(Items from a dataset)
"""

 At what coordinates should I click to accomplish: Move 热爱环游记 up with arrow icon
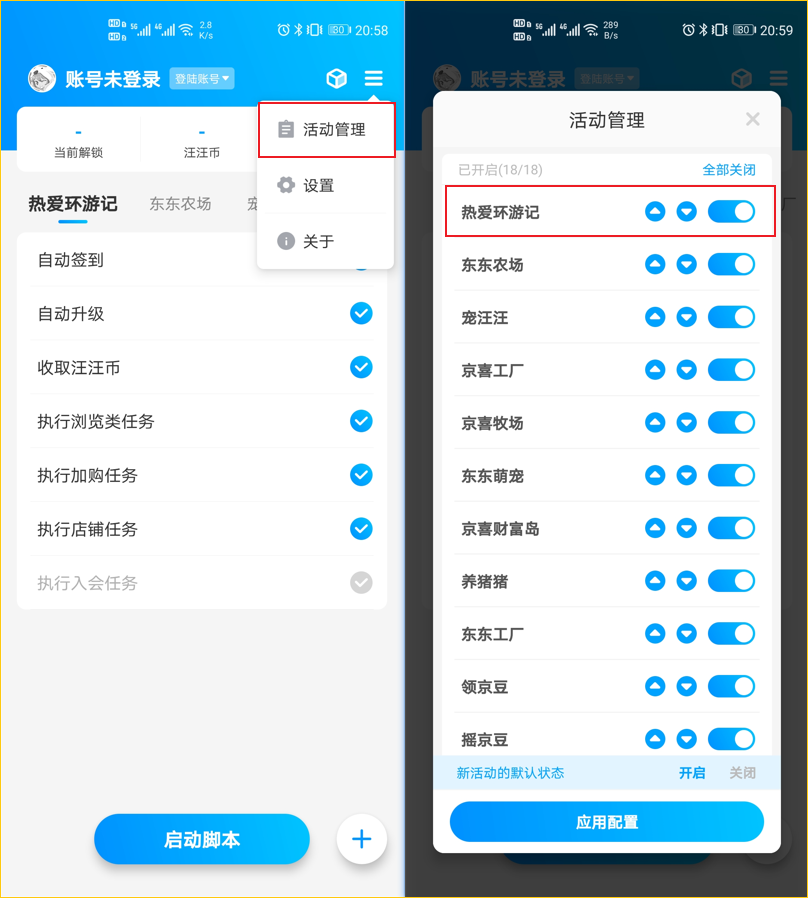(655, 211)
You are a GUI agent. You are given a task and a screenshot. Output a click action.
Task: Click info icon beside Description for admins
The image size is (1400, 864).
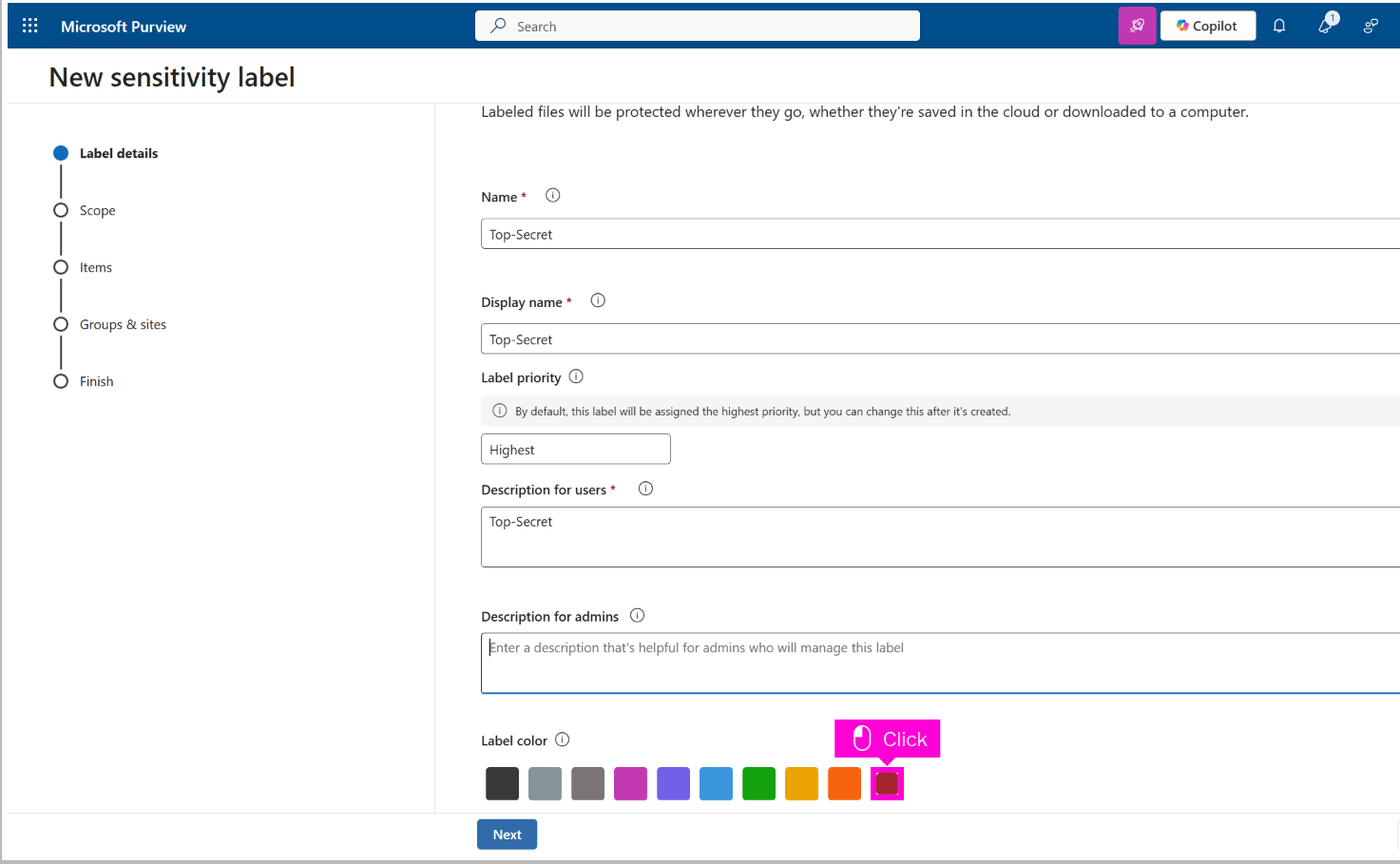[637, 616]
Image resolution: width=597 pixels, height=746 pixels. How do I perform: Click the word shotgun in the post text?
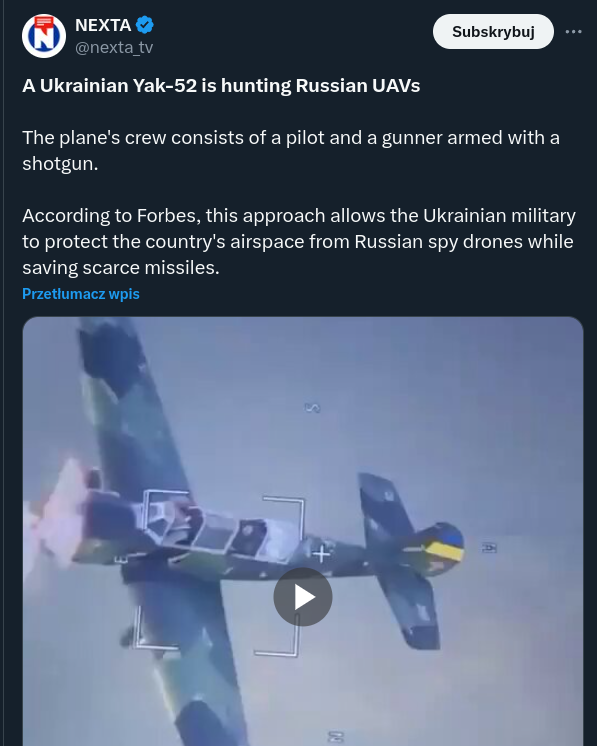[57, 164]
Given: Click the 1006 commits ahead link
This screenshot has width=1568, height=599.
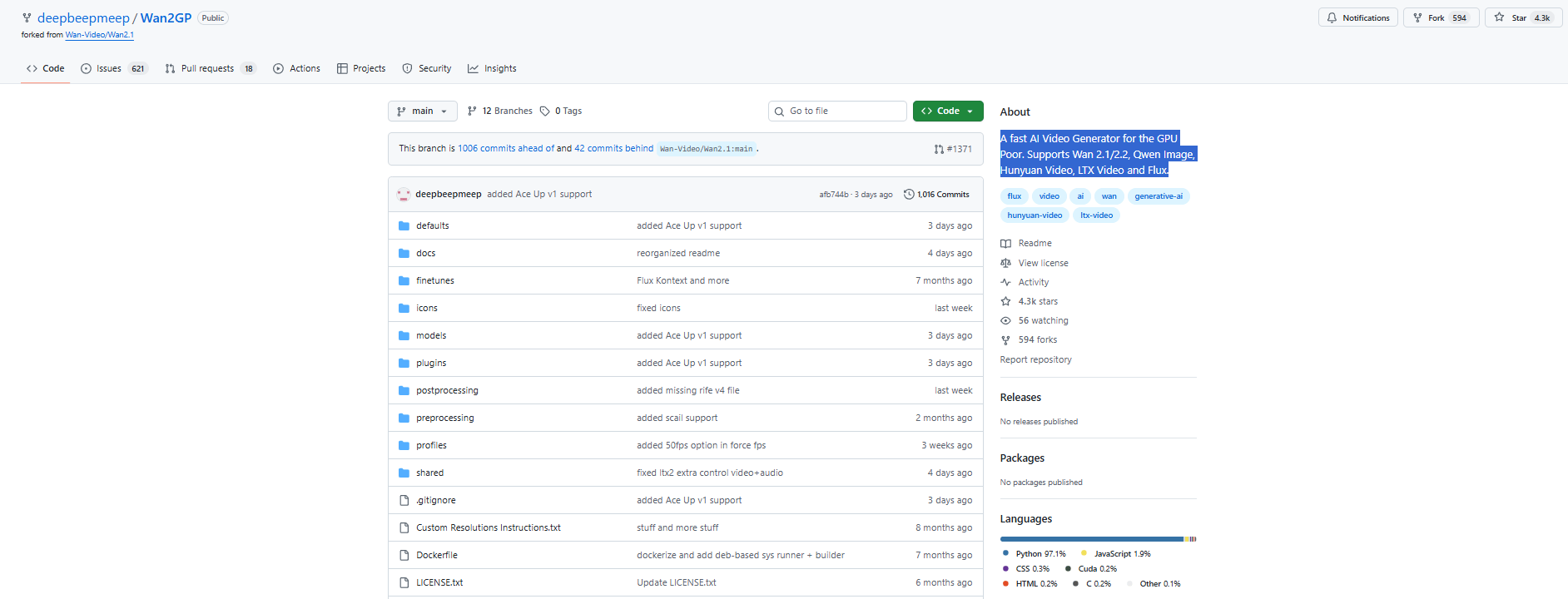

"""

_TASK GOAL_. Reproduce all of the rows above word for word, leaving out the pictures.

_REPLY TO THE EXERCISE_.
 At what coordinates should I click to accomplish: Move 热爱环游记 up with arrow icon
(655, 211)
You are a GUI agent. You are given a task and a screenshot. Output a click action.
Task: Click info icon beside Description for admins
The image size is (1400, 864).
[637, 616]
Image resolution: width=597 pixels, height=746 pixels. How do I perform: Click the word shotgun in the post text?
[57, 164]
Given: Click the 1006 commits ahead link
This screenshot has width=1568, height=599.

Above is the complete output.